Yoga and meditation are often prescribed to help manage trauma, but after months of daily practice, my symptoms worsened. That combined with sleep deprivation led to continuous thoughts of suicide. My survival instinct to return to climbing may have saved my life. It felt deep and primal, conjuring ancient memories from my childhood.

Fortunately, while I was teaching yoga in Hong Kong, I met a yogi/climber. He had written guidebooks for climbing in the area and reintroduced me to the sport. My favorite area was a 40-minute ferry ride from the city that would take us to a remote island called Tung Lung. I felt immediate relief leaving the claustrophobic, concrete jungle behind and even more invigorated by climbing while waves crashed below me. Being in nature was medicinal and the action of pulling my body up a sheer rock face using only my hands and feet made me feel like I was awakening out of obscurity. Having worked with yoga and meditation for years, I began to recognize climbing as a tool to reconstruct my relationship with my own trauma.

We are taught that yoga can lead one to experience the four internal limbs of Patanjali’s Yoga Sutras (pratyahara’s regulation of the breath, dharana’s concentration, dhyana’s meditation, and samadhi’s complete absorption), which intersect and overlap with one another in a harmonic, non-linear process. I’ve experienced the same while climbing.

Before we begin a climb, my partner and I always need to be focused and prepared. We must confirm that the rope is tied correctly, harnesses fastened securely, and the protection device in its appropriate position. As I start the ascent, my senses begin to sharpen. I smell the local wildflowers. Sometimes, it awakens my allergies, irritating my nose. As I crawl higher, the voices of climbers at the base diminish. Occasionally, I can hear the wings of birds flapping by or the scuffle of insects on the rock. My vision becomes more acute. Each hold becomes a study of texture and minerality—granite, sandstone, or limestone—that instructs me how to position my body for balance and ease. I learn to read rocks with my fingers like the blind read braille. The senses dissolve into a moving meditation, and then I’m completely absorbed. Just as easily I am jolted back. The sound of a cry, or someone laughing. The mere suggestion that my partner’s focus might be away from the rope shocks me into a different state of consciousness.

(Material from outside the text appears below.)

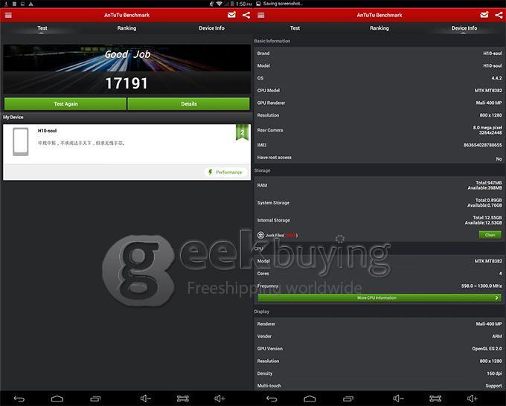506x406 pixels.
Task: Select the Test tab in the right panel
Action: [295, 28]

Climbing has taught me the potential of fear as a vehicle for transformation. It can either paralyze and cripple my confidence or thrusts me into a deeper commitment to try again. It’s this fear of falling or losing control that holds the greatest distinction between yoga and climbing. A yoga practitioner can complete an entire practice with a wandering mind. A climber, by contrast, must maintain a one-pointed state of concentration (dharana) in order to reach the summit without falling. The tension between managing fear and adrenaline, maintaining steady movement and breath while moving safely around the rope requires complete and uninterrupted focus and attention, which are essential to access the internal limbs.

To say there’s more at stake while climbing would be a dangerous understatement as a distracted mind can lead to serious injury or even death. I’ve been called an adrenaline junkie, a thrill seeker, even fearless, but nothing could be further from the truth. I climb because I am fearful. Climbing trips are rarely holidays, but instead battlegrounds in which I can face my fears and overcome adversities.

I’ll be able to practice yoga throughout my life, but it’s unclear how many years of climbing are ahead of me. My fingers, once long, slender objects of admiration, are now calloused and scarred. My knuckles have become big and bulgy—evidence of battles fought to regain my sense of self. Regardless, I am grateful for how far I’ve come.

Both yoga and climbing have empowered me to trust myself, my mind, my body, and, eventually, others. Although my relationship to both activities has changed over the years, the work remains the same: To maintain and extend concentrated states of awareness, where no pain, sound, emotion or disturbance can interfere. When both are approached humbly and with respect, they can show us the subtle functioning of our mind and afflictions, providing a never-ending examination into the self.